The instruction to “Sleep tight, don't let the bedbugs bite” may finally mean something next year when the first trap for this ancient pest becomes available, following the publication of the first peer-reviewed lure.
The story of bedbugs is an exemplar of many other small pests. For generations they were something humanity just had to endure. The wealthy might have been able to change their bedding when infected, but for most bugs biting was part of daily existence.
Then chemical insecticides appeared to offer a solution, nearly extinguishing the pests from the developed world. Unfortunately a few hardy Cimex lectularius were immune and since 1995 they have been coming back, resisting all efforts to carpet bomb them out of existence. Stopping infestations has become a sort of trench warfare, requiring vacuuming, heat treatment and sometimes the destruction of otherwise perfectly good mattresses and furnishings.

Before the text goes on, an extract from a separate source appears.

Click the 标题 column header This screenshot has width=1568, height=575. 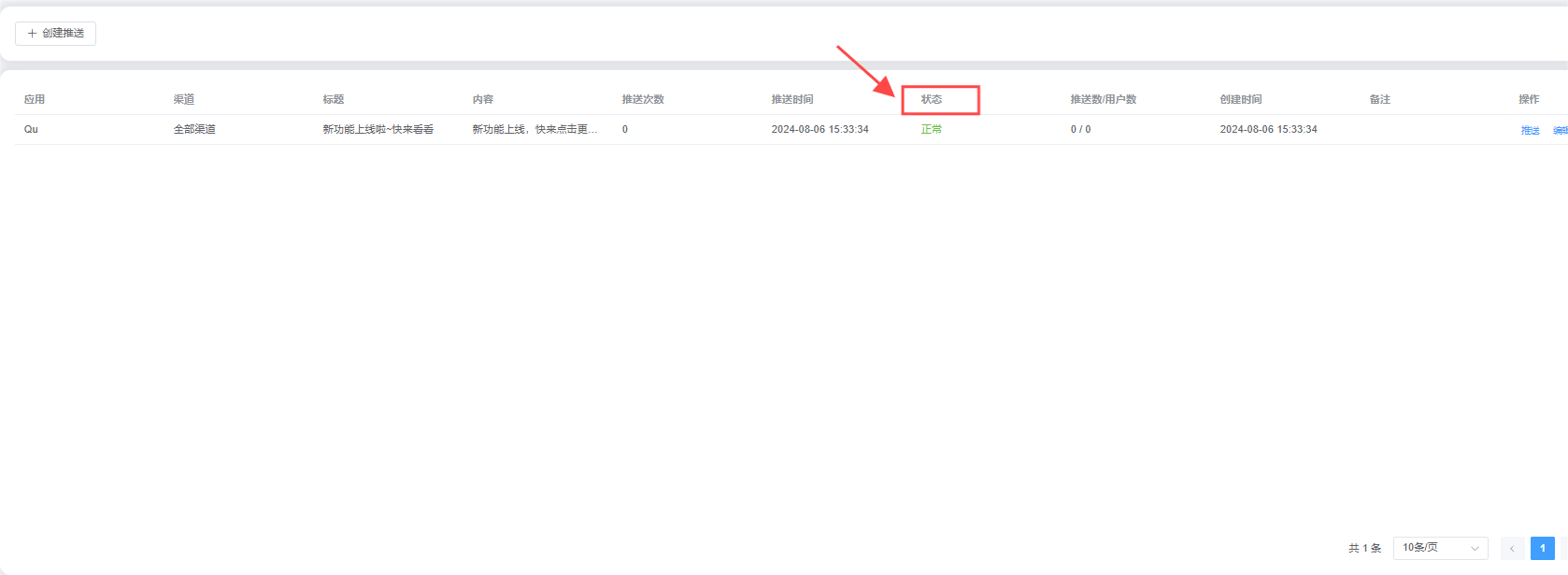coord(334,99)
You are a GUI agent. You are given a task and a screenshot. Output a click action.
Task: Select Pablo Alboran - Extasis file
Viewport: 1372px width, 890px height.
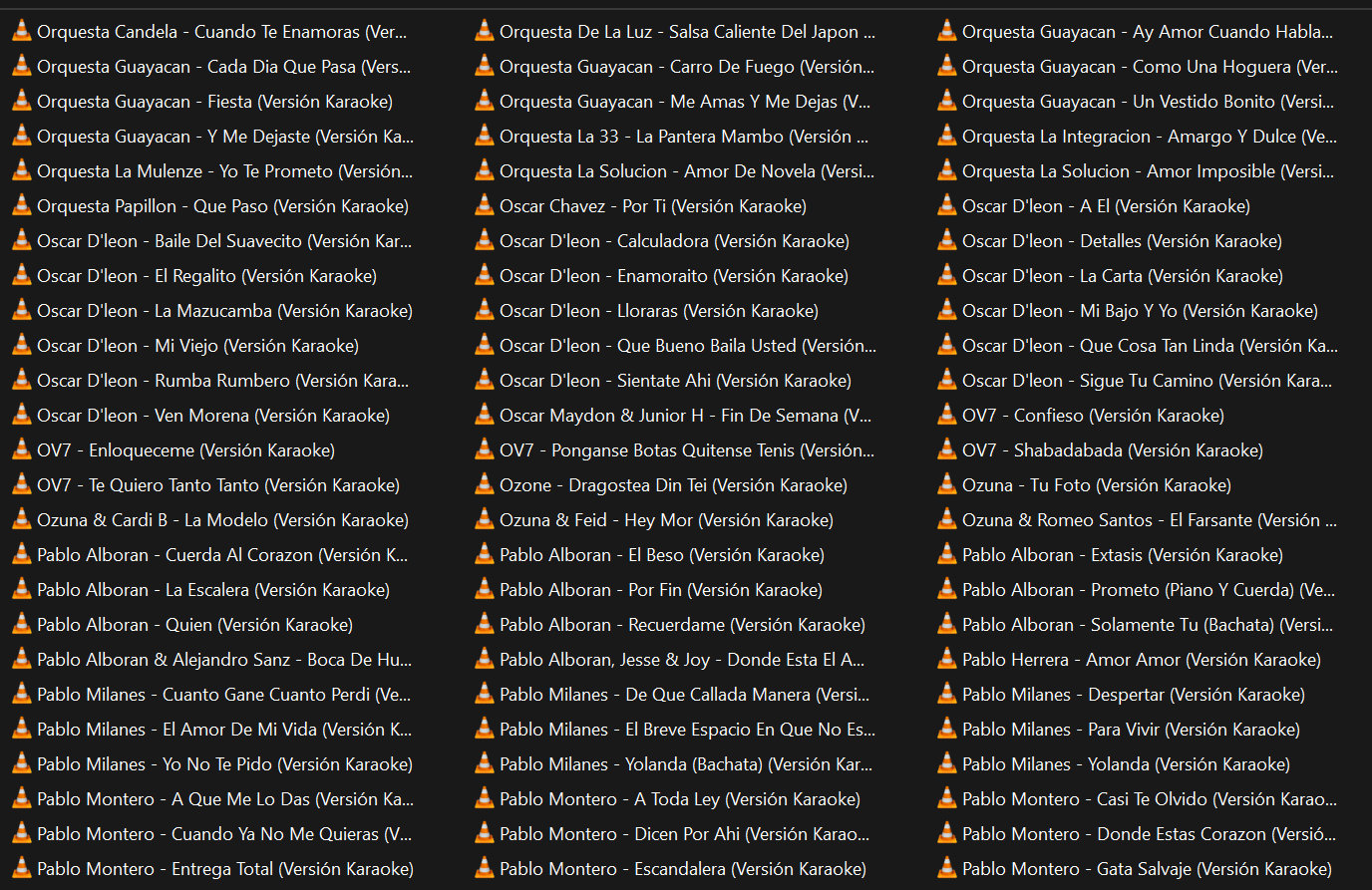click(1122, 555)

The parallels with diseases such as malaria and many crop destroying species are strong. And just as with those more threatening pests, scientists have started getting smarter in the ways they take bedbugs on. At Simon Fraser University that has meant finding the first chemical attractants that will lure bedbugs away from biting humans and into a trap where they can be killed. The viability of this approach as been confirmed in Angewandte Chemie.
Besides controlling a well-established infestation, traps can serve as a warning. "The biggest challenge in dealing with bedbugs is to detect the infestation at an early stage," says author Professor Gerhard Gries. "This trap will help landlords, tenants, and pest-control professionals determine whether premises have a bedbug problem, so that they can treat it quickly. It will also be useful for monitoring the treatment's effectiveness."
To find the right chemical combination Gries, and his co-author and wife Regine Gries, spent eight years experimenting with what worked. Regine Gries endured an estimated 180,000 bites, a process she suffered because unlike most people she does not suffer swelling and itching after being bitten by bedbugs, but still had to put up with a permanent rash on her arms from that much biting.
Success in the lab came quickly, but the same pheromone that proved irresistible to bedbugs at the university was ineffective in infested apartments. Eventually the team found that it required six separate chemicals, three of which were never previously associated with bedbugs, to coax the wily critters into a trap.
Work on a commercial version continues, and in the meantime Regine Gries still has to endure the bugs' bites. "I'm not too thrilled about this," she says, "but knowing how much this technology will benefit so many people, it's all worth it." Relief is in sight, with the commercial version expected to be available in 2015. When it comes it will have the added benefit of avoiding the undesirable effect of mass chemical warfare so close to where people sleep.